Copy the records from the line with "Admin ID label" up to and including the line with "click(x=355, y=568)", with their requests, and shift every coordinate in the answers by -144. Leave all other text unchanged.

++++++++++++++++++++

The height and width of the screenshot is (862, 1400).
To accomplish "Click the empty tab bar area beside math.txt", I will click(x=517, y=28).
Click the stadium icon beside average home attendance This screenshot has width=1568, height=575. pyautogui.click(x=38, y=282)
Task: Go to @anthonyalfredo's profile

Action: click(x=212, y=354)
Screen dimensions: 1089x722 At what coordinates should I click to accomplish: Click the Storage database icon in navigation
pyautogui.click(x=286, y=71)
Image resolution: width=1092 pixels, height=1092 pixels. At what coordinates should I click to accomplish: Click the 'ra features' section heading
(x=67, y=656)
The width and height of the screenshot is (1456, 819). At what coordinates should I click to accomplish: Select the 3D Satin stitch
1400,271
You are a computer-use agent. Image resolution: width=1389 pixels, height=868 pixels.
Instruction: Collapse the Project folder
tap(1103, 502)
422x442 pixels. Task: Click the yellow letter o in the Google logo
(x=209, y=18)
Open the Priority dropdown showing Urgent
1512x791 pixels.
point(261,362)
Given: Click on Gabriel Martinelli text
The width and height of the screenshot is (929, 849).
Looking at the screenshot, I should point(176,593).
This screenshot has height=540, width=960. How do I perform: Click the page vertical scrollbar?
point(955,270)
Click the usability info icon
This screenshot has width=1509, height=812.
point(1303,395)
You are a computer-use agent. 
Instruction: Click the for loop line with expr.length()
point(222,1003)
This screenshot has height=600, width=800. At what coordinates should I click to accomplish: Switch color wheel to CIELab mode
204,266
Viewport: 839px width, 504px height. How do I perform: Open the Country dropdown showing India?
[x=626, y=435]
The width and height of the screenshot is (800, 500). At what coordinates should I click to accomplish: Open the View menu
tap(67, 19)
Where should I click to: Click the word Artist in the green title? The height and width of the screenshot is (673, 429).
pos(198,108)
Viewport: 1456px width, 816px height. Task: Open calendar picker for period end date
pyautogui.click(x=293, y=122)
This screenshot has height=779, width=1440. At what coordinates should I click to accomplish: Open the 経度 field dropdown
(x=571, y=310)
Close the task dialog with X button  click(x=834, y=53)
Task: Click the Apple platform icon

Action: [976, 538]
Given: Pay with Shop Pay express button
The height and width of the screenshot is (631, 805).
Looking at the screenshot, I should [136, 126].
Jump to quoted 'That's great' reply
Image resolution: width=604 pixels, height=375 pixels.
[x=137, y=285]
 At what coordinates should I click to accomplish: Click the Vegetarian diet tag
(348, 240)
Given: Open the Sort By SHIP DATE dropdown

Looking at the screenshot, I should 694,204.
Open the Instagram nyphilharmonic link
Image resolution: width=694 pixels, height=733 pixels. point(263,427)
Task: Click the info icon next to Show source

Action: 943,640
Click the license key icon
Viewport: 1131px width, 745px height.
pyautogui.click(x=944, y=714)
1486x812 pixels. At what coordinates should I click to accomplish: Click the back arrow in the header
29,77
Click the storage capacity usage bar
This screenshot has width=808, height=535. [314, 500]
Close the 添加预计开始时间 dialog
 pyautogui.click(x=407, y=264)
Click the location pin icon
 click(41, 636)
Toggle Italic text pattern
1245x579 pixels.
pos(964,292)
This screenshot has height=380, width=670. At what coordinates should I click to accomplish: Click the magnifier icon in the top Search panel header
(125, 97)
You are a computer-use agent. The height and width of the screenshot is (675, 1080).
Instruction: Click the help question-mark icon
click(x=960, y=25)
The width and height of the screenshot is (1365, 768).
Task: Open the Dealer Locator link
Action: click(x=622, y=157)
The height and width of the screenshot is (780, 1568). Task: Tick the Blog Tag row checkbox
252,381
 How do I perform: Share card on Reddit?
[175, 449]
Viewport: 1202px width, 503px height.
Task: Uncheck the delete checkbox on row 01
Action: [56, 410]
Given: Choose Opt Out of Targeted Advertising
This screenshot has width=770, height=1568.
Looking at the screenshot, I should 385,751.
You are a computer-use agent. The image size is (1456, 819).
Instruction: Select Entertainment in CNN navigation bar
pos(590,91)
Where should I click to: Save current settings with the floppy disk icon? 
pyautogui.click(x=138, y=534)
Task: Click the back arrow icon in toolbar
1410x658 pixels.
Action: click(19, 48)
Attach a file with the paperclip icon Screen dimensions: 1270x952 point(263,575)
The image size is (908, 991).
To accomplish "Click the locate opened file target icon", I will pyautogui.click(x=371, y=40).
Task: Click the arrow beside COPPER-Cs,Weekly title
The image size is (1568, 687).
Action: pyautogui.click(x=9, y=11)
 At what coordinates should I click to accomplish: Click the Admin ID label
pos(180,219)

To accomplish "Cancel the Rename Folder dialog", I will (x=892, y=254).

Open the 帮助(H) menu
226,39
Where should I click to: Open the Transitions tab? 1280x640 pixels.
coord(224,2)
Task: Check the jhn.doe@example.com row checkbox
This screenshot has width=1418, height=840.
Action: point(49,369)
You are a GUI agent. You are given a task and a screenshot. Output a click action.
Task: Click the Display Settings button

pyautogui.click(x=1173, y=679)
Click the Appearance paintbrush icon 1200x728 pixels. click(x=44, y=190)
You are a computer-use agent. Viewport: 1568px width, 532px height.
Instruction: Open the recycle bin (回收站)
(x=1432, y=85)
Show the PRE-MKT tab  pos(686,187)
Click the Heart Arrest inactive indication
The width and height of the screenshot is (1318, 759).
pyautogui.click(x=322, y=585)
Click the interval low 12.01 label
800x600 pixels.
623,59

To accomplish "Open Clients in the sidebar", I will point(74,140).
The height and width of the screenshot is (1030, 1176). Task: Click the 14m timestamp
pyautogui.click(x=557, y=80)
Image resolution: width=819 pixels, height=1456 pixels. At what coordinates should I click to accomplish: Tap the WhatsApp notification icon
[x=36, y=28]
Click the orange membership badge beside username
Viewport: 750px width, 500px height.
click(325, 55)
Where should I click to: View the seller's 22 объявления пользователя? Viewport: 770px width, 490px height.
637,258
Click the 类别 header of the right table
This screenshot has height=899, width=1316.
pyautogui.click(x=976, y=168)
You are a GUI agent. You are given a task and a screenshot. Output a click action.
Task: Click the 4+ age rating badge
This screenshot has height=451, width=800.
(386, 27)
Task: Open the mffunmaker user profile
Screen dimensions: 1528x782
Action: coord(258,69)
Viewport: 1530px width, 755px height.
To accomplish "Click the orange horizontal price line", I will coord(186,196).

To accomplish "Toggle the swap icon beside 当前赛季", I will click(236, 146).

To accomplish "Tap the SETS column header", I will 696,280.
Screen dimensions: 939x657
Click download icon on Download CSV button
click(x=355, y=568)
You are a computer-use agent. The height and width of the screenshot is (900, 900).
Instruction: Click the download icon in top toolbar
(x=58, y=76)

++++++++++++++++++++

- Result for this task -
 At what coordinates should I click to accomplish: Click the Admin ID label
pos(36,75)

To accomplish "Cancel the Rename Folder dialog", I will (x=748, y=110).

Open the 帮助(H) menu
82,-105
Where should I click to: Open the Transitions tab? 1280x640 pixels.
coord(80,-142)
Task: Check the jhn.doe@example.com row checkbox
This screenshot has width=1418, height=840.
Action: point(-95,225)
You are a GUI agent. You are given a task and a screenshot. Output a click action.
Task: Click the Display Settings button

pyautogui.click(x=1029, y=535)
Click the Appearance paintbrush icon 1200x728 pixels. click(x=-100, y=46)
You are a computer-use agent. Viewport: 1568px width, 532px height.
Instruction: Open the recycle bin (回收站)
(x=1288, y=-59)
Show the PRE-MKT tab  pos(542,43)
Click the Heart Arrest inactive indication
The width and height of the screenshot is (1318, 759).
pyautogui.click(x=178, y=441)
Click the interval low 12.01 label
800x600 pixels.
479,-85

To accomplish "Open Clients in the sidebar", I will point(-70,-4).
The height and width of the screenshot is (1030, 1176). Task: Click the 14m timestamp
pyautogui.click(x=413, y=-64)
Image resolution: width=819 pixels, height=1456 pixels. At what coordinates should I click to accomplish: Tap the WhatsApp notification icon
[x=-108, y=-116]
Click the orange membership badge beside username
Viewport: 750px width, 500px height.
click(181, -89)
Where should I click to: View the seller's 22 объявления пользователя? Viewport: 770px width, 490px height.
493,114
Click the 类别 header of the right table
This screenshot has height=899, width=1316.
pyautogui.click(x=832, y=24)
You are a GUI agent. You are given a task and a screenshot. Output a click action.
Task: Click the 4+ age rating badge
This screenshot has height=451, width=800.
(242, -117)
Task: Open the mffunmaker user profile
Screen dimensions: 1528x782
Action: coord(114,-75)
Viewport: 1530px width, 755px height.
To accomplish "Click the orange horizontal price line", I will coord(42,52).

To accomplish "Toggle the swap icon beside 当前赛季", I will click(92, 2).

To accomplish "Tap the SETS column header", I will 552,136.
Screen dimensions: 939x657
Click download icon on Download CSV button
click(x=211, y=424)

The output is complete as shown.